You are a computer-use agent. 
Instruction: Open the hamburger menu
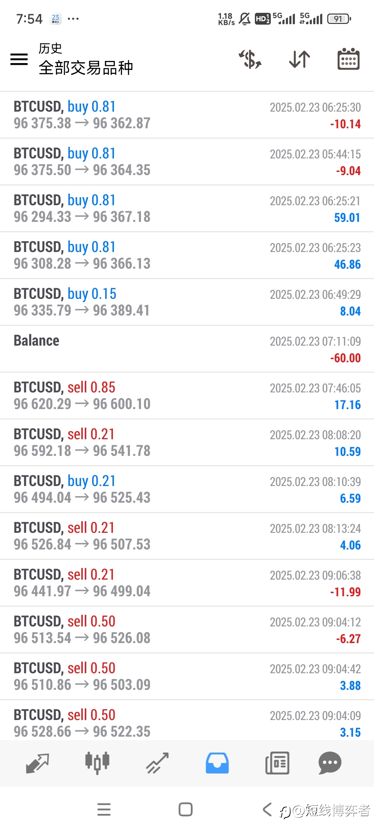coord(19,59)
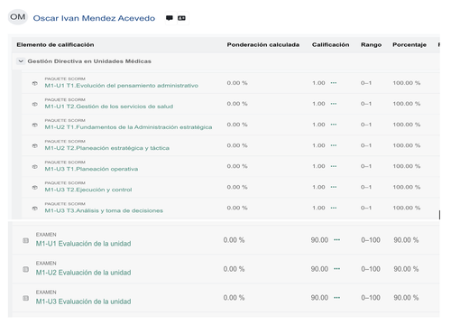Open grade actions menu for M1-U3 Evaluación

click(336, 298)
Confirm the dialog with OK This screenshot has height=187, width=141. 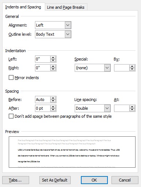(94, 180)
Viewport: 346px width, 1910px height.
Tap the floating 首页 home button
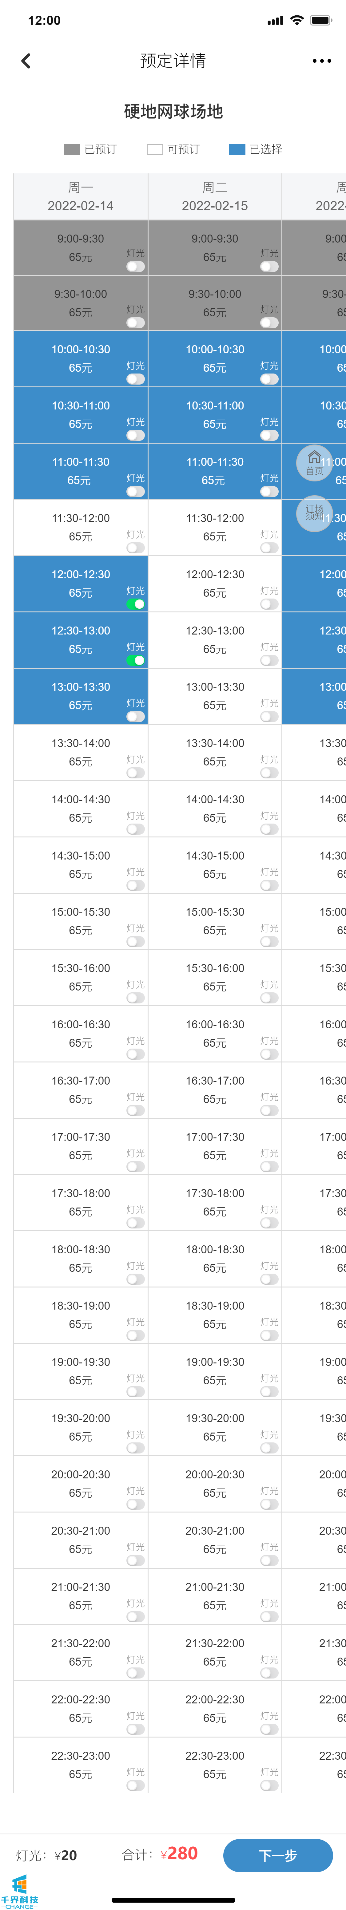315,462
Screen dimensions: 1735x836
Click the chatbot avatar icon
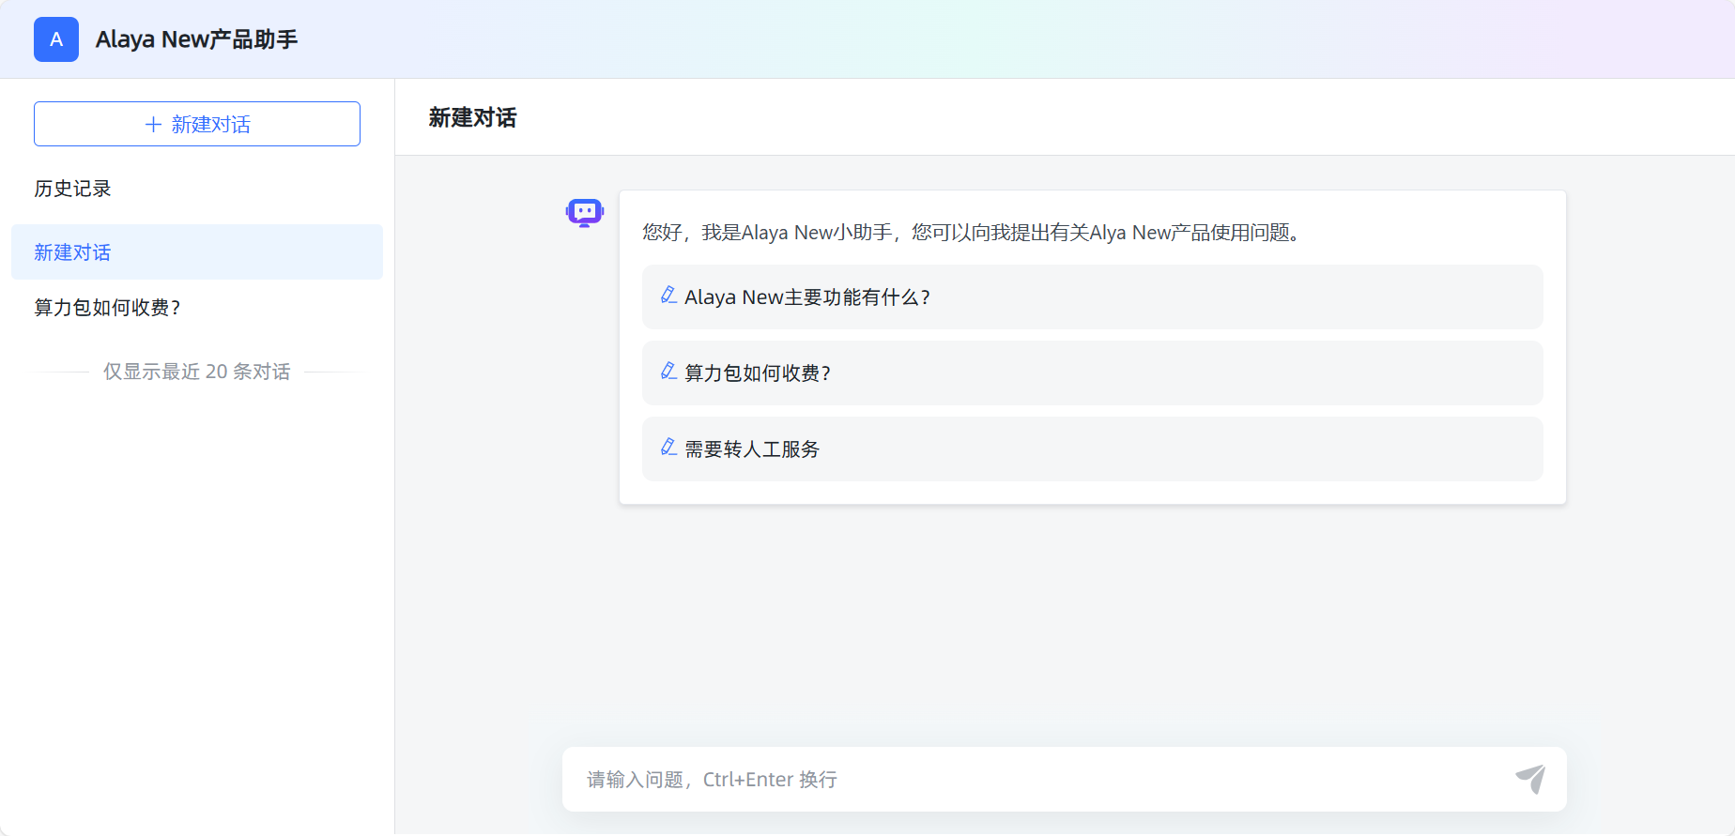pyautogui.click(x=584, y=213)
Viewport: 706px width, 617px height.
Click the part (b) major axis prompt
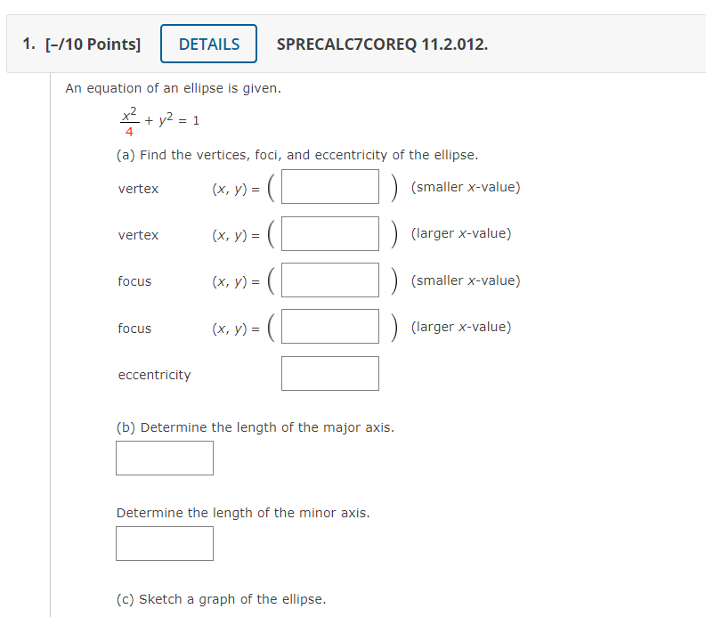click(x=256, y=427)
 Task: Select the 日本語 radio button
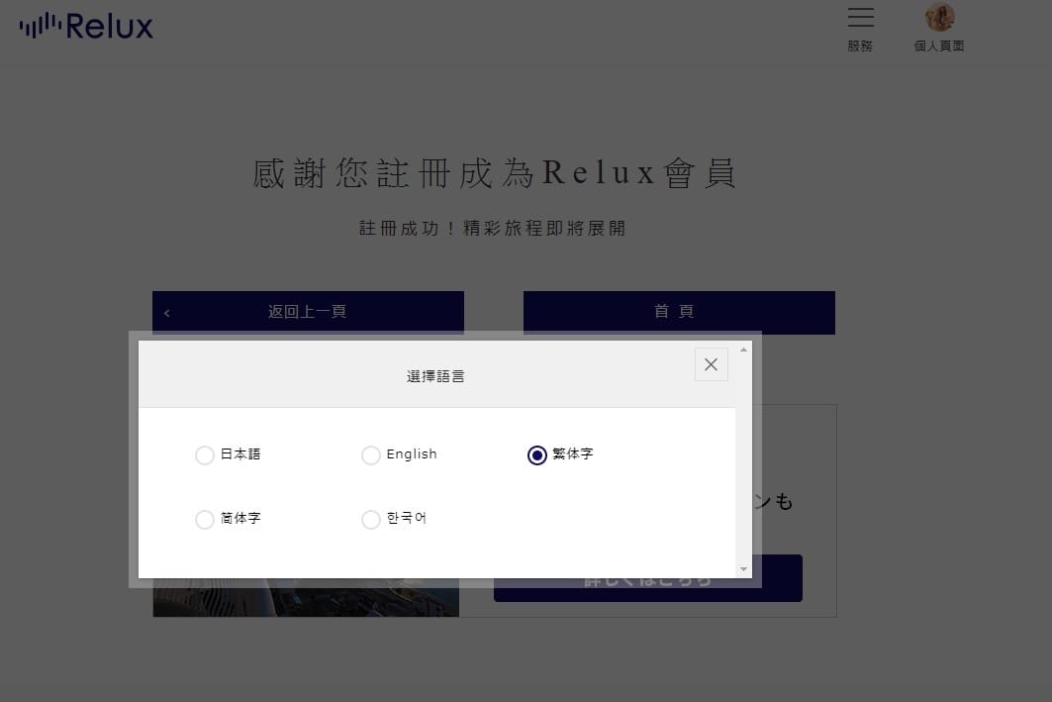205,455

---+---

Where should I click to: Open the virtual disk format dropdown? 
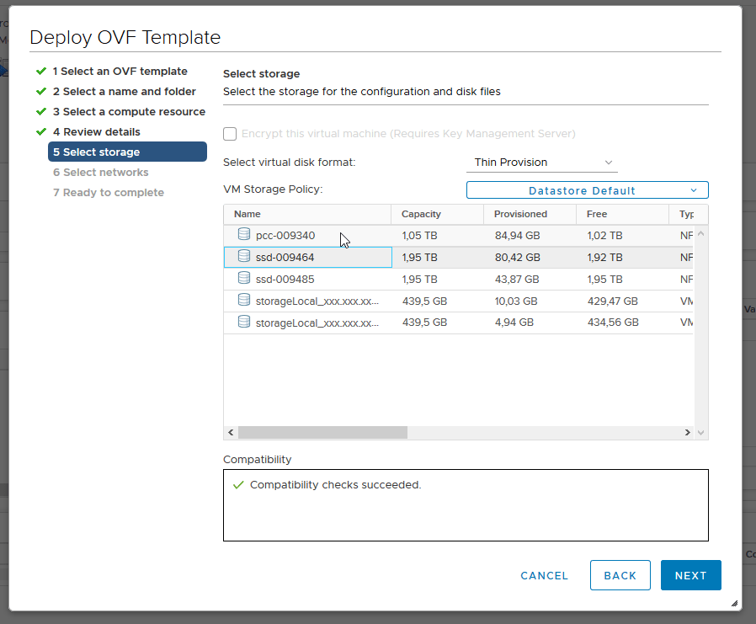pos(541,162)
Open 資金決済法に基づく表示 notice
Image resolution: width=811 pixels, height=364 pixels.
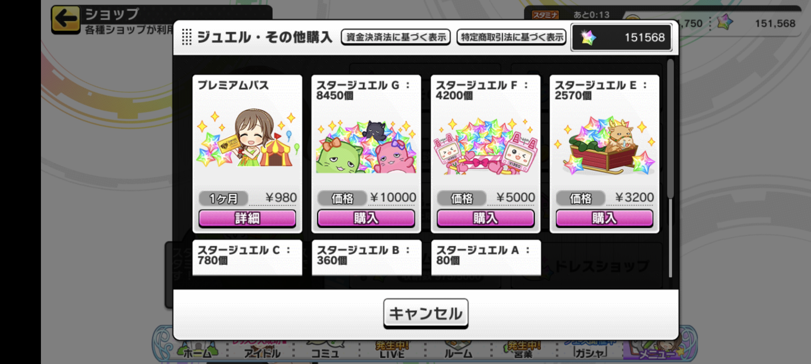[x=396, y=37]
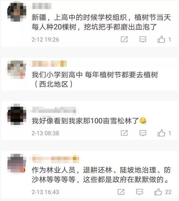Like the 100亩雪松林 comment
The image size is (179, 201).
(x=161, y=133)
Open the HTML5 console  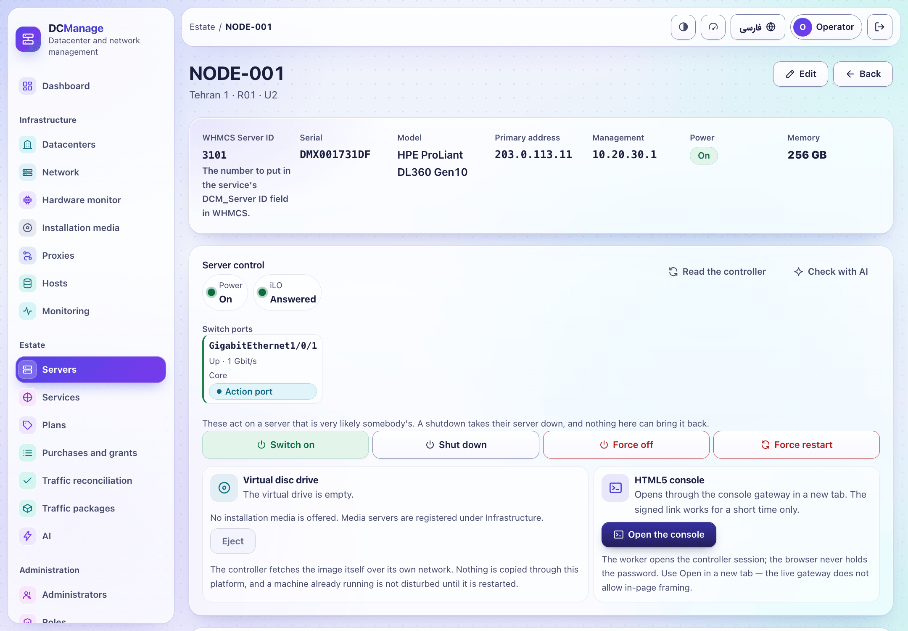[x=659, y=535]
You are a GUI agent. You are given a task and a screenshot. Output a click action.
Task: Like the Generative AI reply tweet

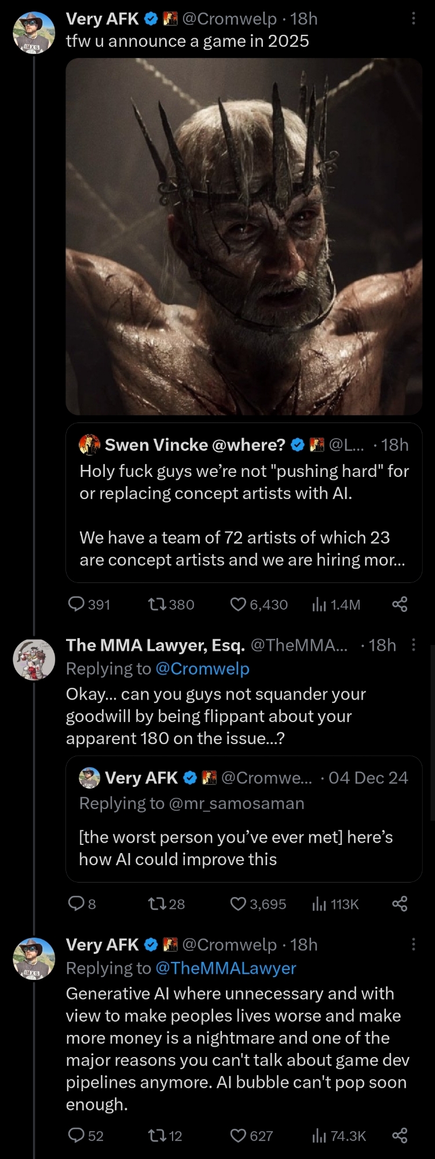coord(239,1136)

---+---

● **EXERCISE DIRECTIONS**: Which lines of the data contain "Viewport"? Copy them all.

● **COMPLETED EXERCISE**:
Viewport: 346px width, 1910px height.
Viewport: 706px width, 617px height.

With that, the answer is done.